Les camions-restaurateurs de rues débarquent
Sur place, possibilité de goûter les plats « haut de gamme » de quelques restaurateurs-camionneurs, dont ceux de Gaëlle Cerf qui, au volant de son Grumman ’78, offrira des tacos uniques aux visiteurs.
« Vous savez, dit-elle, il faut dissocier la bouffe de rue de type cantine, qui sert des patates et des pizzas à 3 $ la pointe, et ce que nous offrirons aux gens, le 1er juin, sur l’Esplanade. Nous, on vise de la nourriture de qualité, bonne, créative et, surtout, qui n’est pas préemballée ou du genre fast-food, comme l’on voit trop souvent. »
Les Grumman 78, Crêpe-moi, Lucky’s Truck, La Mangeoire, Nouveau Palais, Pas de cochon dans mon salon et Hot Bulldog Palace proposeront plutôt des plats gourmets et gouteux. Des exemples : tacos aux influences asiatiques, sandwichs au homard des îles, viande braisée, crêpes sucrée ou salée – dont une au chorizo – et bien d’autres encore. Le point commun entre tous les plats préparés dans les camions-restaurants : ils se mangent rapidement et à une seule main!
« On veut démontrer que la bouffe de rue de qualité, oui, c’est possible, indique Mme Cerf. On n’a rien à voir avec les hot-dog steamés ou les bretzels de New York, ou encore avec des grillades de viandes sur une plaque électrique alimentée au moyen d’une vieille batterie de char. Nous, on se conforme aux règlements sanitaires du MAPAQ (ministère de l’Agriculture, des Pêches et de l’Alimentation du Québec), on a l’eau courante, les espaces de travail sont lavés et désinfectés et on engage de vrais cuisiniers.

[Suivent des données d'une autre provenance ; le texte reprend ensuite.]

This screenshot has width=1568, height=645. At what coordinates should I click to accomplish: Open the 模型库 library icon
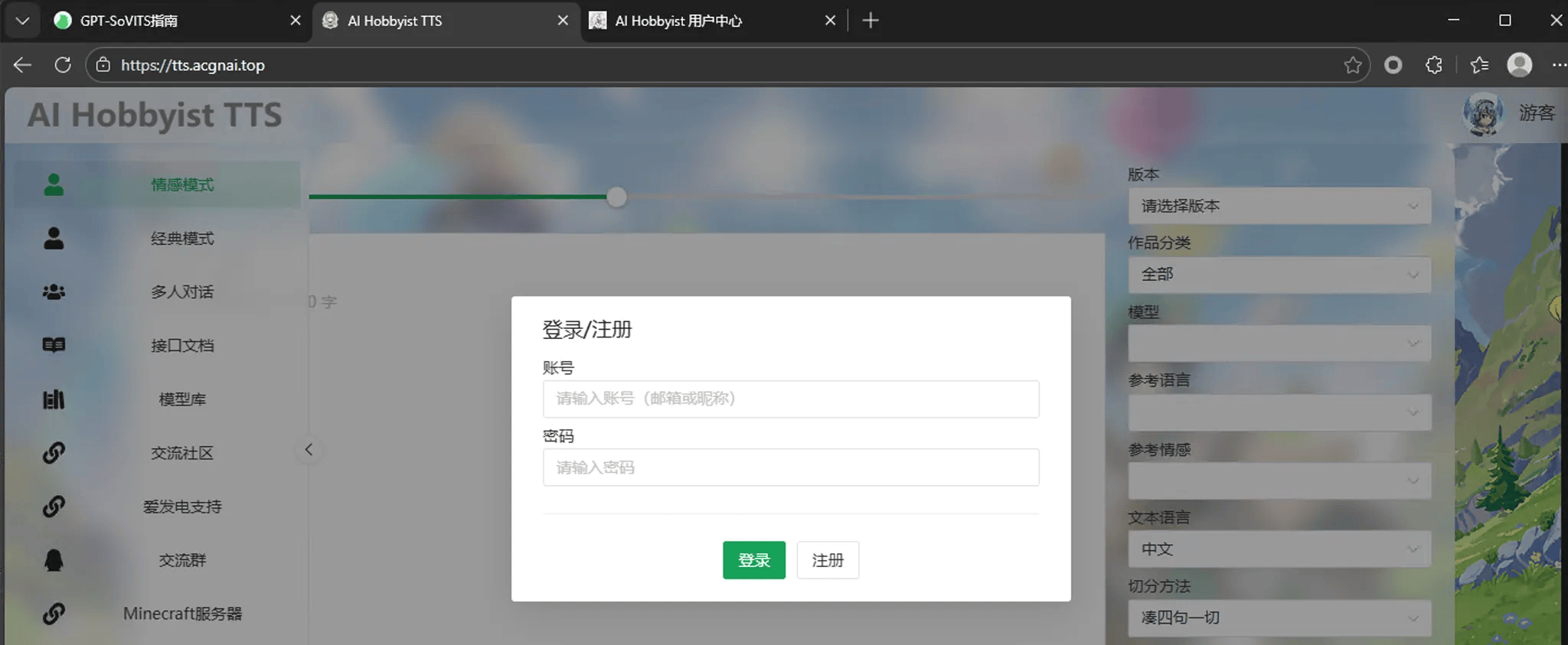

On a nos permis, comme tout vrai restaurant », laisse savoir celle qui espère voir la création prochaine d’une Association des restaurateurs de rues.
« Ça éviterait que n’importe qui offre n’importe quoi; on débute un mouvement sain, ce n’est pas le temps de tout scraper avec l’arrivée de cuisiniers improvisateurs. Nous sommes de vrais restaurateurs. »

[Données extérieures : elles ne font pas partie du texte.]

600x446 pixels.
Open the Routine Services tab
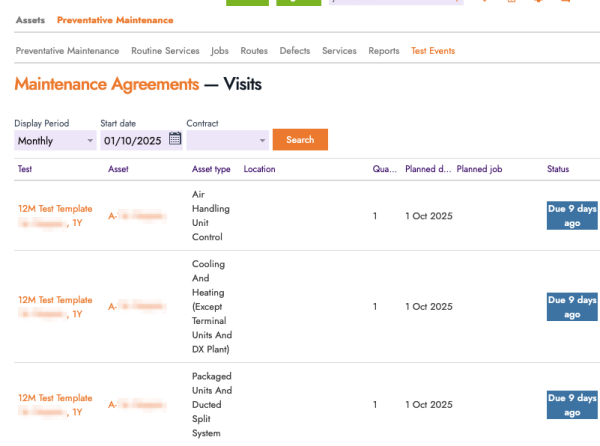pyautogui.click(x=165, y=51)
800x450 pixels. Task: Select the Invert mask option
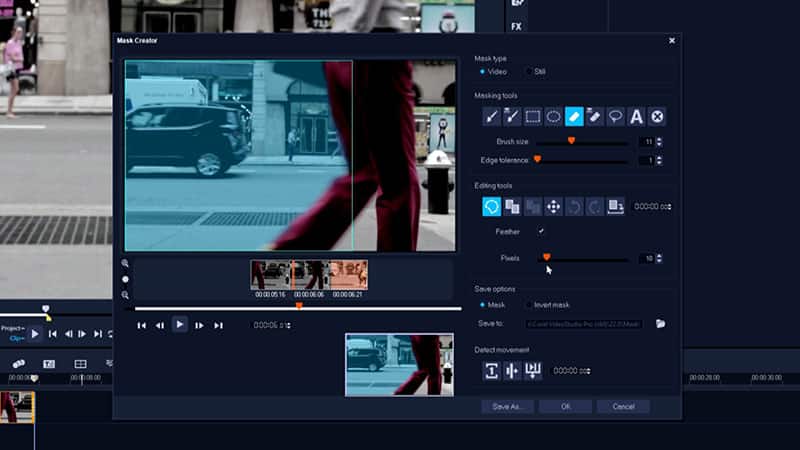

Bientôt dans les arrondissements?
Confiné aux événements et festivals, les camions-restaurateurs pourraient prendre place près de certains parcs et espaces publics où l’offre de service alimentaire est déficiente. C’est du moins le souhait de la propriétaire du Grumman ’78.
« On ne veut pas concurrencer les restaurants en se stationnant à côté d’eux. Ce serait déloyal. On vise plutôt d’aller dans les parcs et espaces publics, là où de toute façon, on ne trouve aucun restaurant, et d’offrir nos produits de qualité aux gens présents. Toutes les grandes villes le font déjà, ce ne serait pas différent. On a hâte que Montréal embarque. »
Il semble que certains arrondissements soient plus ouverts que d’autres à cette idée. Selon ce qu’on a appris, Rosemont – La Petite-Patrie et le Sud-Ouest étudieraient l’idée de voir des camions-restaurateurs dans leur quartier.
– La « Bouffe de rue » sera proposée les vendredis 1er juin, 6 juillet, et 3 août, à partir de 17 h, sur l’Esplanade olympique, niveau 300.